「ついさっき声に出していた英文が 今はどうしても思い出せない」
「さっき 語順をまなんだのに、今それを再現できない」
「ヒントをもらいやっと書けるようになった単語が 5分後には思い出せない」
こんなお悩みを持つお子さんは 教室に1人や2人は必ずいて、とても切ない思いをしていると思います。
記憶する、というのは とても奥が深いらしいです。
何度もやったのに定着しない~!というお悩みをもつお子さんをどうやって励まし続け、
どうやって自信をつけさせて導いていったらいいのでしょうか。
英語教室でいろんな弱さのタイプを持つお子さんを教えてきた経験から得られたヒントは、、、
まなぶ目標を「何も見ずに完璧に思い出す」ことから、「テンプレートをみながら思い出す」ことへ 変えてみる。
というものです。
例えば、アルファベット26文字。完璧におぼえるまで次に進めない!と思い込むあまり ず~と同じ段階で半年や1年間とどまっていては お子さんも辛いし、新しい英語表現や会話に触れる機会がとても少なくなってしまいます。

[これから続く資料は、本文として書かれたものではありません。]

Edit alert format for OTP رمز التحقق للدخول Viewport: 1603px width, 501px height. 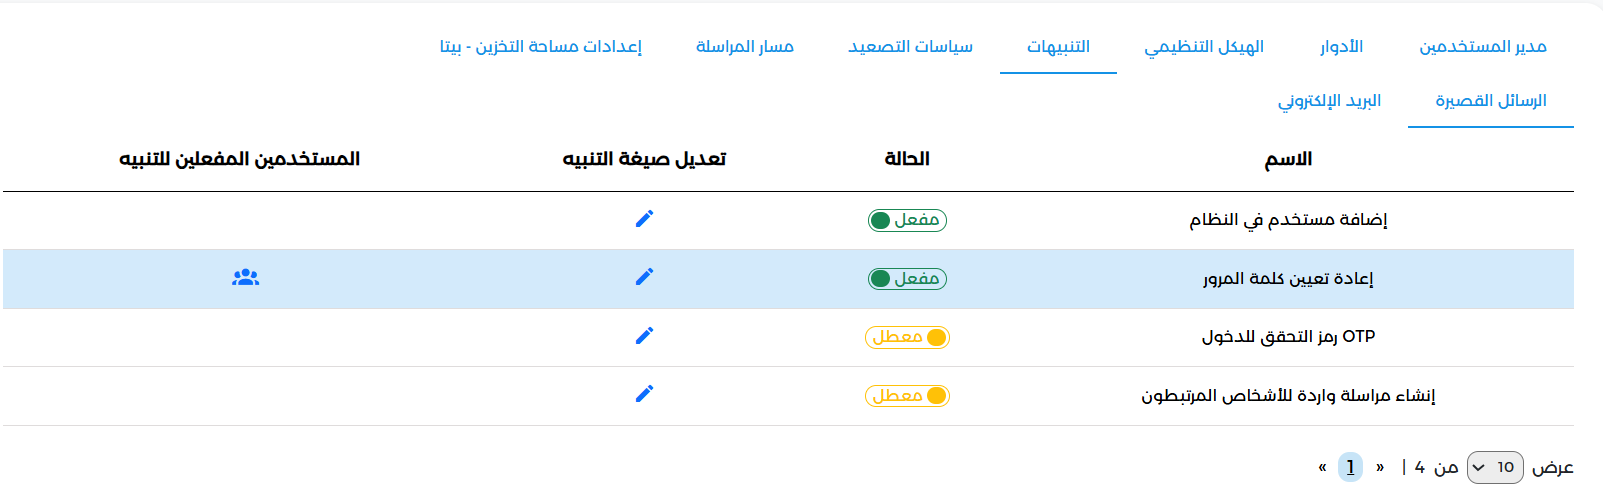644,335

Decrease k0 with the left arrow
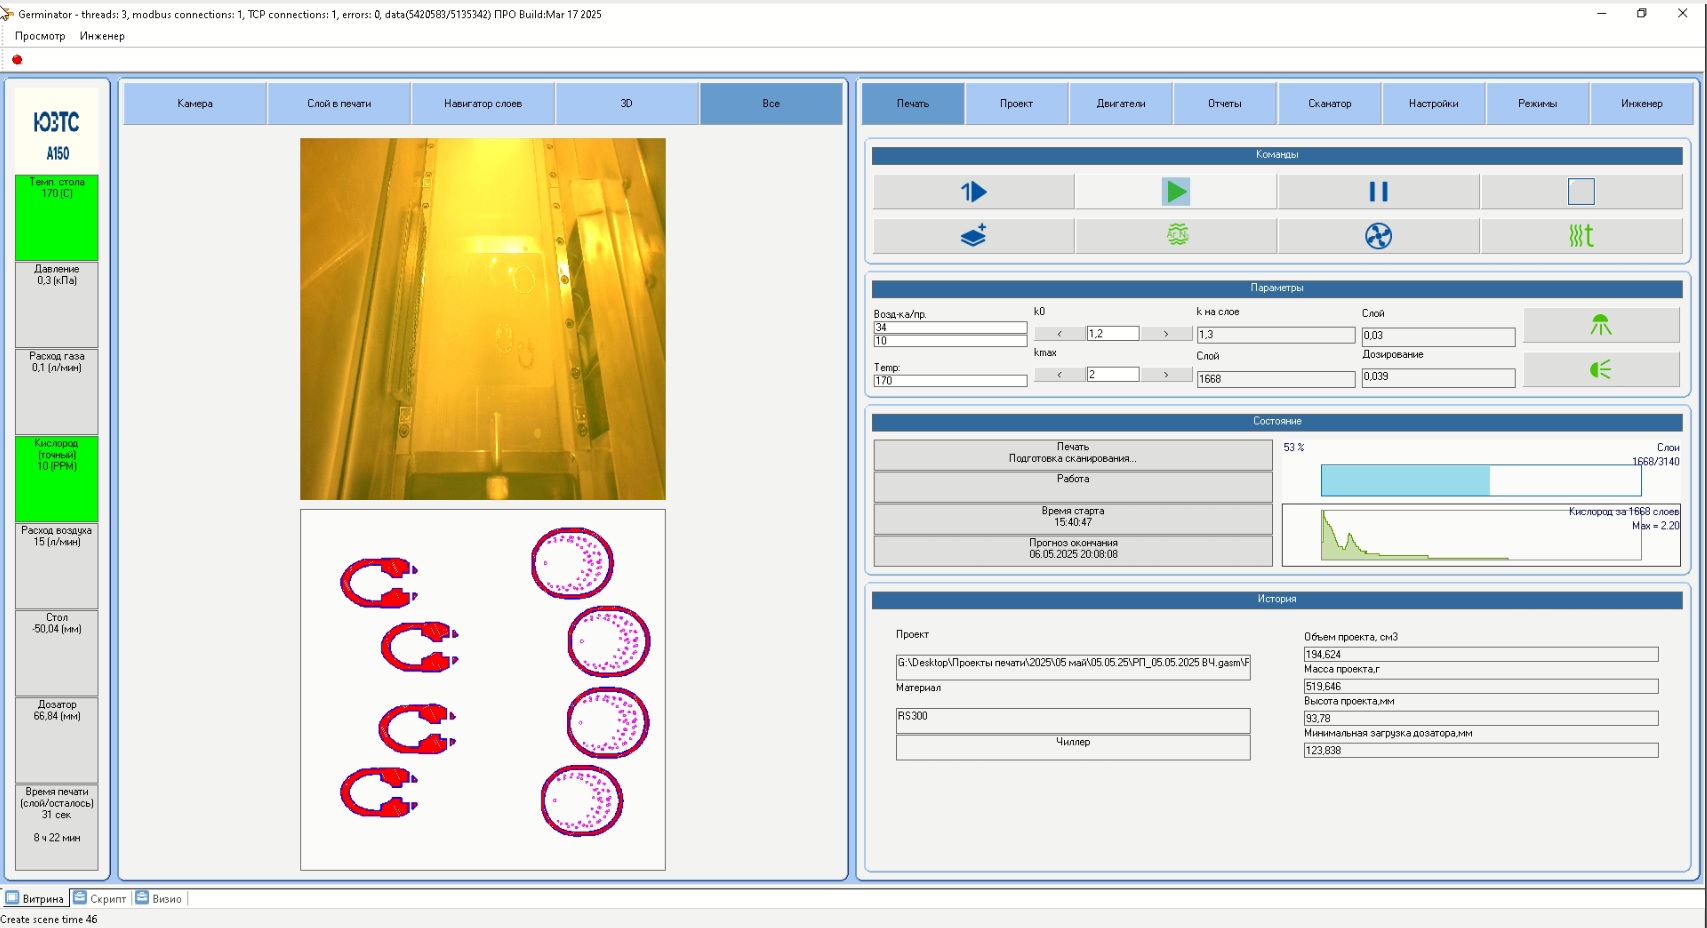click(1059, 334)
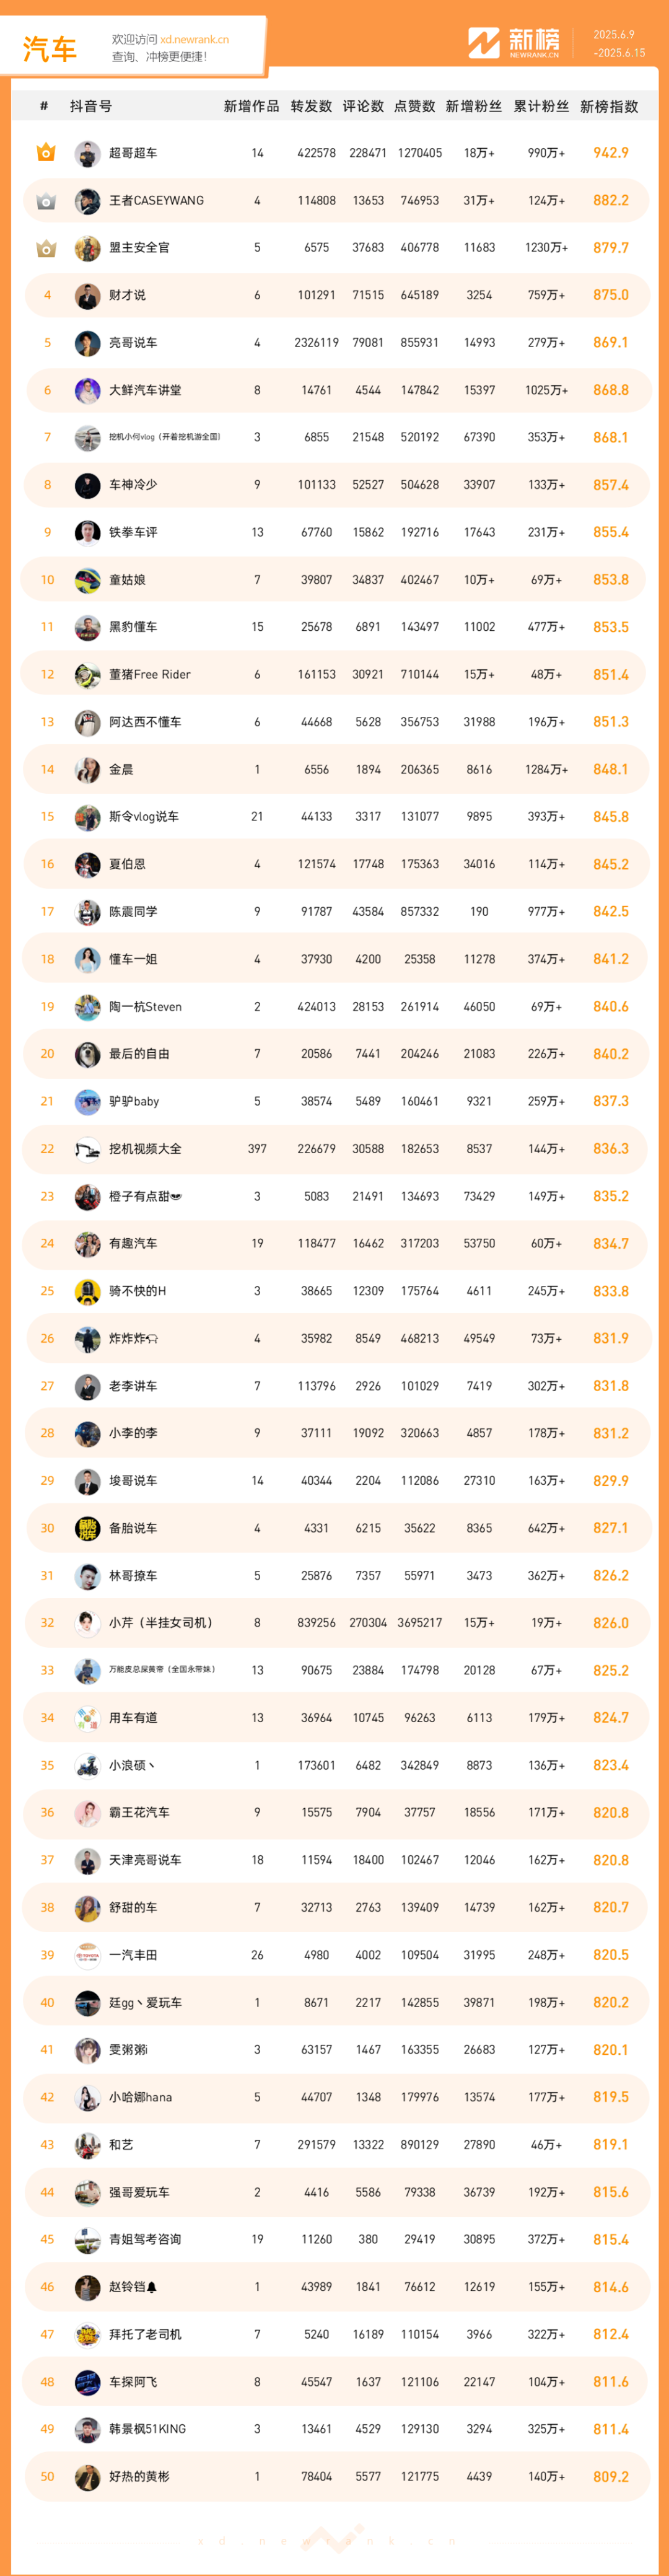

どうしても思い出せない文字があるなら「26文字表」を手元において、いつでも見られる状態を作ってあげる。定期テストのときも 参照してよいことにする。
そうすれば安心して 次の学びへ進めるのでは?
ちょうど、大人が漢字を思い出せないとき、辞書を引いたりスマホで検索するのと同じです。参照すれば「あ!これだ!」と認識できるのなら、その段階まで学べば良しとする。

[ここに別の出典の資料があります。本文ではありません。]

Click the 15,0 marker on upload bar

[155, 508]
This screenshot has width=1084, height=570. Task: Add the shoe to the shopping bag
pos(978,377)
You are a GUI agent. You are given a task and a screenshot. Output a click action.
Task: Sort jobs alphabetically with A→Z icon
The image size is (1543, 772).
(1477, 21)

もう一つの例では、be動詞の文を 肯定文、否定文、疑問文へ変化させる課題について考えてみましょう。
”This is an owl." (これはフクロウです)という肯定文を聞いただけで、何も頼らず否定文、疑問文を作って口から言う課題は 音の記憶の定着に弱さを抱えるおこさんにとって、とても難しいです。
たとえ文字で書いてあっても、否定文、疑問文を作り出す作業は 単語の認識や文法の認識、法則の応用に弱さを抱えるお子さんにとっては 何も頼らす自力でしあげるのは大変難しいのです。

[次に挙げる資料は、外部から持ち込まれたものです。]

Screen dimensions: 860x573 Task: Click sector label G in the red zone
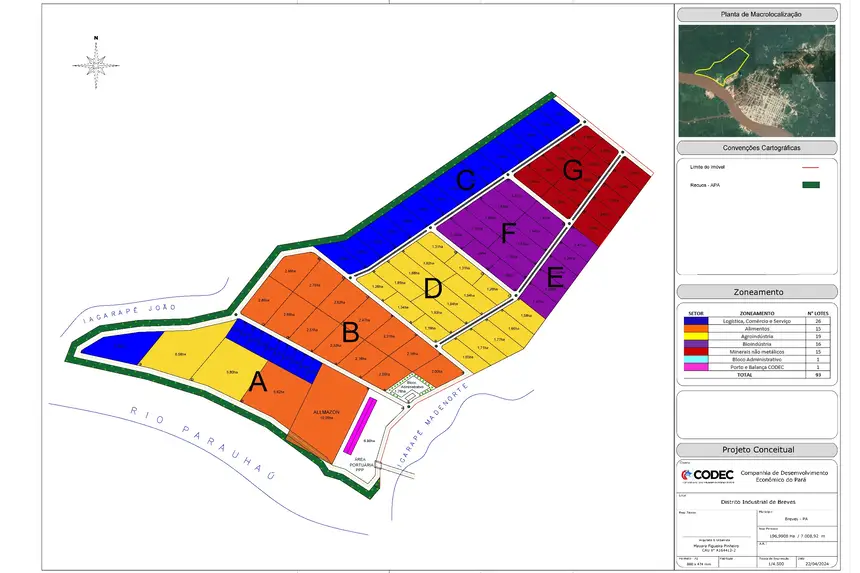[572, 171]
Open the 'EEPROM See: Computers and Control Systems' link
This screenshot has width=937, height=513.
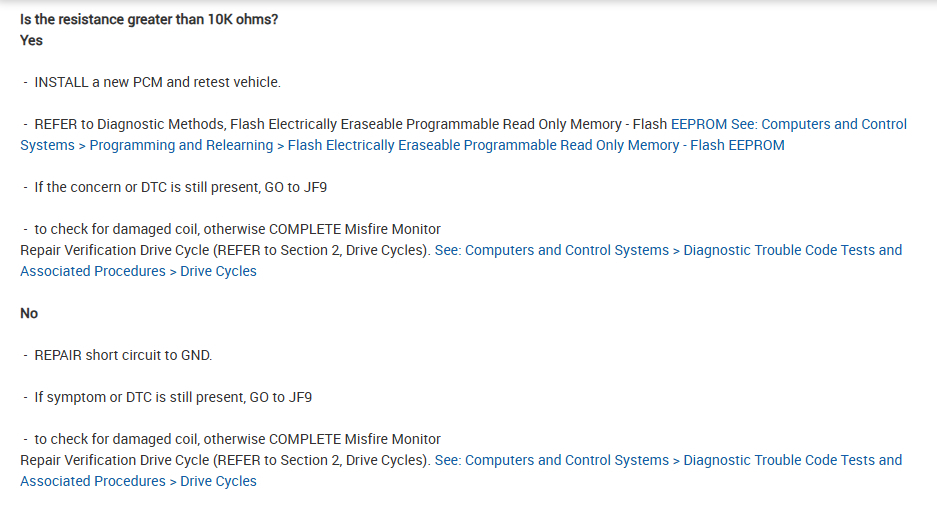(788, 124)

(思い出すのが難しいお子さんが「絶対に何も見ずにかんぺきな文を書くことを要求される」暗記中心の定期テストで得点するのは、非常に難しい。テストが単語や文法の暗記中心の能力を測るために作られているからです。)
記憶に弱さをもつお子さんを指導するときに、比較的うまくいったのは、
「参照してよいテンプレートを作って掲示してあげた」ときです。
・アルファベット26文字表をいつも見られる。(→迷わず書くことができる)
・英語のフォニックスが覚えられないならフォニックスルール表をいつも掲示しておく。
(→迷わず読むことができる)
・be動詞の文と一般動詞の文のテンプレートをいつも掲示しておく。
(→テンプレートを基準にして、語句を入れ替えれば 沢山の英文を作れるようになる)
テンプレートを参照しながらであれば、新しい文を口頭で作れるし、ノートやドリルに書くこともできる! 何よりも、「自分でも言えた!自分でも書けた!」という喜びを味わうことができるので、「学んでいる」という実感が得られることが大切なのです。
学びを進める原動力になるのは、 お子さん自身が「これならできる、わかる」と感じる体験です。記憶に弱さを感じているなら、ぜひ、「テンプレート」を用意してあげたうえで、レッスンを進めてみてください。
定期テストを作成する学校の先生方にも、「テンプレート」を見ながらでも文が自分で作れるようになることが 立派な学習目標になることを ぜひぜひ知っていただきたいですね。